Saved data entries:
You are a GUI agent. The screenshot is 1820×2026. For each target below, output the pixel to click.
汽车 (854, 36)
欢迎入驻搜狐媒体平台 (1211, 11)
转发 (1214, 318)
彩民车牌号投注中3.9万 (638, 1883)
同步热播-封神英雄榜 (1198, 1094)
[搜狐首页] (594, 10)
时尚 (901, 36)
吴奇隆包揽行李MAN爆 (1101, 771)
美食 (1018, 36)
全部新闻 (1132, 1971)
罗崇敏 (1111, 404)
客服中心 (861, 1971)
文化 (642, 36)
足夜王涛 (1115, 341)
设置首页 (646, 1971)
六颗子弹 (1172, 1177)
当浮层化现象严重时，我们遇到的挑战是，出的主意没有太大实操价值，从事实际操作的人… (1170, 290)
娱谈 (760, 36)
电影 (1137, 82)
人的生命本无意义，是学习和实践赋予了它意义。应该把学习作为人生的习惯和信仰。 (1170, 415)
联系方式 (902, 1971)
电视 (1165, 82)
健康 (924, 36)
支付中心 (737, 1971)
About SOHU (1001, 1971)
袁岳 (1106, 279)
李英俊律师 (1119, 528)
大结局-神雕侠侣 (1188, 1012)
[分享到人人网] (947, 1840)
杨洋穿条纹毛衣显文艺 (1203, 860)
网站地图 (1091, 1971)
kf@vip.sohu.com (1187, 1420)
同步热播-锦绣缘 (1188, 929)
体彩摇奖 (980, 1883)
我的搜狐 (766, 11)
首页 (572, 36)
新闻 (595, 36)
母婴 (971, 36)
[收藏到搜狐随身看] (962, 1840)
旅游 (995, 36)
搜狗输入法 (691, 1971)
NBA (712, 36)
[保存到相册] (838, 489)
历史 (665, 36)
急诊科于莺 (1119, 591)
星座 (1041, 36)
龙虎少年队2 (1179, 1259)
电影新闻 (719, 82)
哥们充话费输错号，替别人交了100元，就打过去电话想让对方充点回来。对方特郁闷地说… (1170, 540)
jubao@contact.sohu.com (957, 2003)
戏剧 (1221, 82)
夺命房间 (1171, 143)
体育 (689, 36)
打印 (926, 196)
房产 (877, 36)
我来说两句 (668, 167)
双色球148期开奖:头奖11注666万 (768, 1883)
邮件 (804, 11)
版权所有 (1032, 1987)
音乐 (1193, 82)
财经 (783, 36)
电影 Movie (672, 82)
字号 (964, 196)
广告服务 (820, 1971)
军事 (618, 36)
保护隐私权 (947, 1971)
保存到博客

> [EXERCISE DETAILS]: Every record shown above should be given back exactly.

> [OUTPUT FOR THIS TASK]:
You are a GUI agent. The screenshot is 1820×2026. For each target below, output the pixel to click.
汽车 (854, 36)
欢迎入驻搜狐媒体平台 (1211, 11)
转发 (1214, 318)
彩民车牌号投注中3.9万 (638, 1883)
同步热播-封神英雄榜 (1198, 1094)
[搜狐首页] (594, 10)
时尚 (901, 36)
吴奇隆包揽行李MAN爆 (1101, 771)
美食 (1018, 36)
全部新闻 (1132, 1971)
罗崇敏 (1111, 404)
客服中心 (861, 1971)
文化 (642, 36)
足夜王涛 (1115, 341)
设置首页 (646, 1971)
六颗子弹 (1172, 1177)
当浮层化现象严重时，我们遇到的挑战是，出的主意没有太大实操价值，从事实际操作的人… (1170, 290)
娱谈 (760, 36)
电影 (1137, 82)
人的生命本无意义，是学习和实践赋予了它意义。应该把学习作为人生的习惯和信仰。 (1170, 415)
联系方式 (902, 1971)
电视 (1165, 82)
健康 (924, 36)
支付中心 (737, 1971)
About SOHU (1001, 1971)
袁岳 (1106, 279)
李英俊律师 (1119, 528)
大结局-神雕侠侣 (1188, 1012)
[分享到人人网] (947, 1840)
杨洋穿条纹毛衣显文艺 (1203, 860)
网站地图 (1091, 1971)
kf@vip.sohu.com (1187, 1420)
同步热播-锦绣缘 (1188, 929)
体彩摇奖 (980, 1883)
我的搜狐 (766, 11)
首页 (572, 36)
新闻 (595, 36)
母婴 (971, 36)
[收藏到搜狐随身看] (962, 1840)
旅游 (995, 36)
搜狗输入法 (691, 1971)
NBA (712, 36)
[保存到相册] (838, 489)
历史 (665, 36)
急诊科于莺 (1119, 591)
星座 (1041, 36)
龙虎少年队2 (1179, 1259)
电影新闻 (719, 82)
哥们充话费输错号，替别人交了100元，就打过去电话想让对方充点回来。对方特郁闷地说… (1170, 540)
jubao@contact.sohu.com (957, 2003)
戏剧 (1221, 82)
夺命房间 (1171, 143)
体育 (689, 36)
打印 (926, 196)
房产 (877, 36)
我来说两句 (668, 167)
双色球148期开奖:头奖11注666万 (768, 1883)
邮件 (804, 11)
版权所有 (1032, 1987)
音乐 (1193, 82)
财经 (783, 36)
电影 Movie (672, 82)
字号 (964, 196)
广告服务 (820, 1971)
军事 (618, 36)
保护隐私权 (947, 1971)
保存到博客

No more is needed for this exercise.